### TEXTO DO EXERCÍCIO ###

Moraes fora da Magnitsky: como ministro do STF se tornou tão poderoso

Ministro chegou ao STF de forma inesperada e passou a acumular a relatoria de investigações após contronversa abertura do inquérito das Fake News

Publicado em 12 de dezembro de 2025 às 16:44

Imagem BBC Brasil
null Crédito: Reuters

O governo dos Estados Unidos retirou nesta sexta-feira (12/12) o ministro do Supremo Tribunal Federal (STF) Alexandre de Moraes e sua esposa, Viviane Barci de Moraes, da lista de sancionados pela Lei Magnitsky.

A punição — que restringia suas movimentações financeiras — foi adotada no final de julho, quando o governo Donald Trump tentava interferir no julgamento do ex-presidente Jair Bolsonaro por tentativa de golpe de Estado.

A medida não funcionou e Moraes, relator do processo, liderou a decisão da Primeira Turma da Corte que condenou Bolsonaro a mais de 27 anos de prisão. Desde novembro, Bolsonaro cumpre sua pena numa cela especial da Superintendência da Polícia Federal em Brasília.

A queda da sanção vem um dia após uma nova decisão de Moraes que irritou bolsonaristas. Na quinta-feira (11/12), o ministro anulou a votação da Câmara dos Deputados que rejeitou a cassação de Carla Zambelli (PL-SP), apesar de sua condenação pelo STF por invadir sistemas de mandados judiciais do Conselho Nacional de Justiça (CNJ) com o auxílio de um hacker.

###

PARTES DO EXERCÍCIO ->
• 1. Responda, com base na notícia sobre Moraes, a cada pergunta abaixo:
(a) Em que dia o governo dos Estados Unidos retirou Moraes da lista de sancionados?
(b) A quanto tempo de prisão Bolsonaro foi condenado?
(c) Que votação Moraes anulou na quinta-feira (11/12)?
• 2. Indique se cada afirmação abaixo está de acordo com a notícia sobre Moraes, citando o trecho que decide:
(a) A sanção pela Lei Magnitsky foi adotada no final de julho.
(b) Bolsonaro cumpre a pena em prisão domiciliar.
(c) Apenas Moraes, e não sua esposa, saiu da lista de sancionados.
• 3. Prossiga a notícia sobre Moraes a partir do último parágrafo apresentado.

### SEÇÃO DE DADOS ###

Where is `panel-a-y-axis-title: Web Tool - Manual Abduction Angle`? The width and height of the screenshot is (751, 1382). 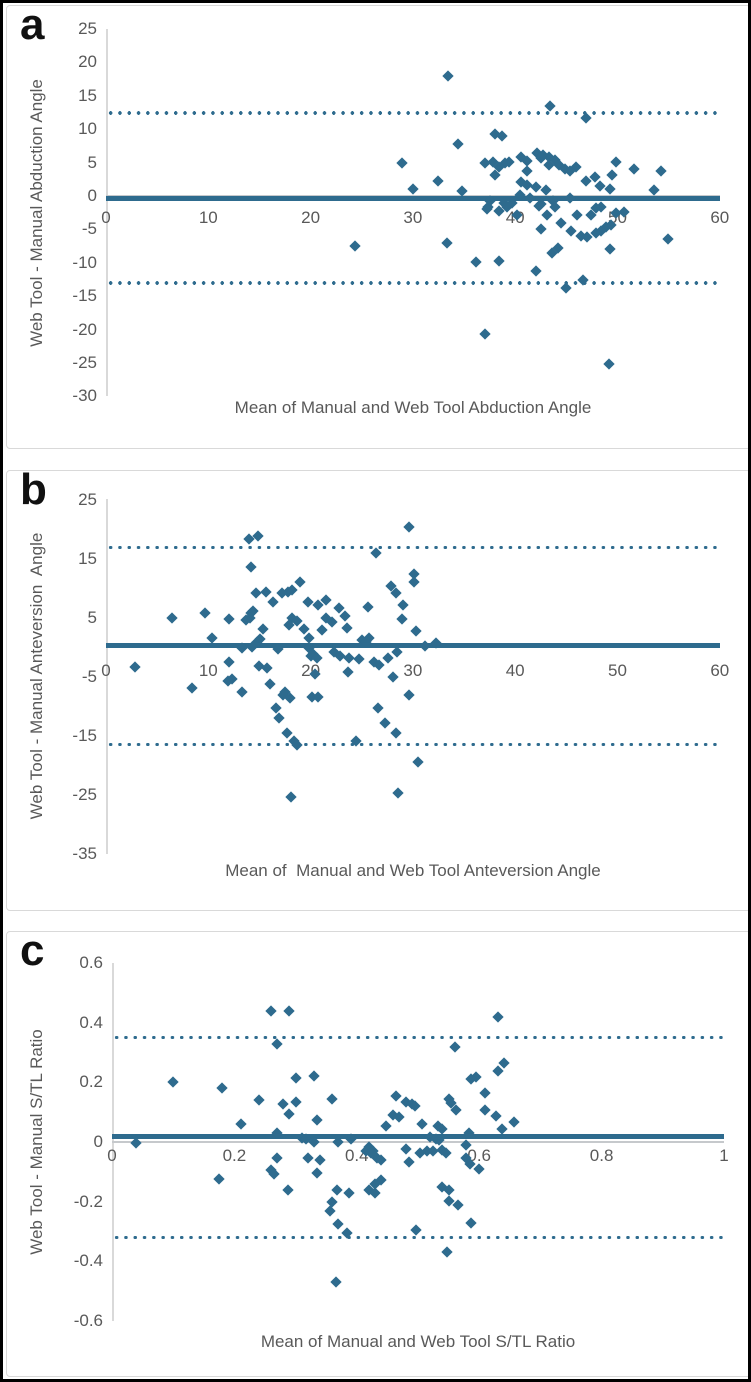 panel-a-y-axis-title: Web Tool - Manual Abduction Angle is located at coordinates (36, 213).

###

RESPOSTAS POR ITEM ->
• 1.
(a) Na sexta-feira, 12/12.
(b) A mais de 27 anos de prisão.
(c) A votação da Câmara dos Deputados que rejeitou a cassação de Carla Zambelli (PL-SP).

• 2.
(a) Sim: "foi adotada no final de julho".
(b) Não: "Bolsonaro cumpre sua pena numa cela especial da Superintendência da Polícia Federal em Brasília".
(c) Não: "Alexandre de Moraes e sua esposa, Viviane Barci de Moraes, da lista de sancionados pela Lei Magnitsky".

• 3.
Sua decisão foi confirmada pela Primeira Turma em julgamento virtual nesta sexta.

Poderoso e controverso, Alexandre de Moraes se tornou ministro do Supremo Tribunal Federal (STF) de forma inesperada.

Ele entrou na Corte em 2017, com a abertura de uma vaga quando o ministro Teori Zavascki morreu tragicamente em um acidente aéreo em Paraty (RJ).

Com isso, o então presidente Michel Temer (MDB), que não teria nenhuma indicação ao Supremo em seu breve mandato após o impeachment de Dilma Rousseff (PT), pôde indicar seu então ministro da Justiça ao Tribunal, um nome da centro-direita de São Paulo, assim como ele.

Em apenas oito anos, ele se tornou protagonista da vida política e jurídica brasileira, passando de odiado a venerado em parte da esquerda.

Seu perfil duro no Direito Penal ganhou protagonismo no STF quando ele passou a relatar uma série de investigações, e depois processos, contra suspeitos de atentar contra a democracia, principalmente bolsonaristas — casos que se desdobraram em seu gabinete a partir do polêmico inquérito das Fake News, criado em 2019.

O ápice desse movimento ocorreu em setembro deste ano, quando Bolsonaro e mais sete réus foram considerados culpados da acusação de tentativa de golpe de Estado — algo inédito.

Os outros condenados são ex-integrantes de seu governo, sendo três generais do Exército e um almirante da Marinha.

A atuação do ministro ao longo da investigação e as decisões que tomou à frente do processo lhe renderam elogios e críticas. Também o tornaram alvo de pedidos de impeachment no Congresso, além das sanções diretas do governo Trump.

Aqueles que o defendem dizem que sua atuação foi necessária para garantir a democracia no Brasil.

Seus detratores questionam se o ministro, ele próprio alvo do suposto plano de golpe, teria a isenção necessária para julgar o caso e denunciam supostos abusos e uma concentração excessiva de poder em suas mãos.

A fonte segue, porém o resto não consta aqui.